Reality check: This is still the early stages. 75% of the companies didn't point to quantifiable benefits, per Morgan Stanley.
- And this is a subjective analysis. A similar one from Goldman Sachs, released last month, found only 10% of S&P 500 firms noted AI impact in specific use cases. About half discussed AI "in the context of productivity."
- Analyst Ronnie Walker did find that the vast majority of firms — 70% — were talking about AI, though.
The bottom line: Companies are spending billions of dollars on AI tools, and have a big incentive to promote every little thing they're doing with this stuff.
3. Exclusive: New AI-generated podcast
Anthony Pompliano's ProCap Financial is pushing deeper into AI-powered finance with a fully AI-generated podcast.
Why it matters: Wall Street's research machine generates billions for the biggest firms.
- AI could help competitors targeting retail investors chip away at that dominance.
What they're saying: "I believe that synthetic content is going to become more popular than human-made content over time," Pompliano, CEO of ProCap and entrepreneur, told Axios.
4. Training data
- OpenAI released GPT-5.4-Cyber designed to assist with defensive cybersecurity tasks and be more permissive for vetted users. (Axios)
- Attacks near Sam Altman's house are raising fears of anti-AI rhetoric leading to violence. (Axios SF)
- Hilbert, an AI startup focused on enterprise growth tools, raised $28 million in a Series A led by a16z. (Axios)
- Google launched "Skills" — repeatable, one-click Gemini workflow prompts.
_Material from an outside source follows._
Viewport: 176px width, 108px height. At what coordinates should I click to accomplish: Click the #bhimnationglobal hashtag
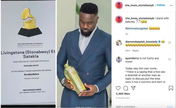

Not to be confused with Google's existing learning platform of the same name, or Anthropic's similar repeatable routines for Claude Code.
- You can now ask ChatGPT to match your Starbucks drink to your outfit and buy the drink inside the chatbot. (Axios)
5. + This
I teamed up with others at TED to build competing cardboard battlebots.
- My team's bot, "Jessica," got an automatic spot in the finals. Judge Simone Giertz declared it to be the best-looking of the bunch.
- I thought Jessica was a shoo-in given that Serve Robotics CEO Ali Kashani was on my team. But alas, the final was declared a three-way tie after none of the bots managed to push any others off the table.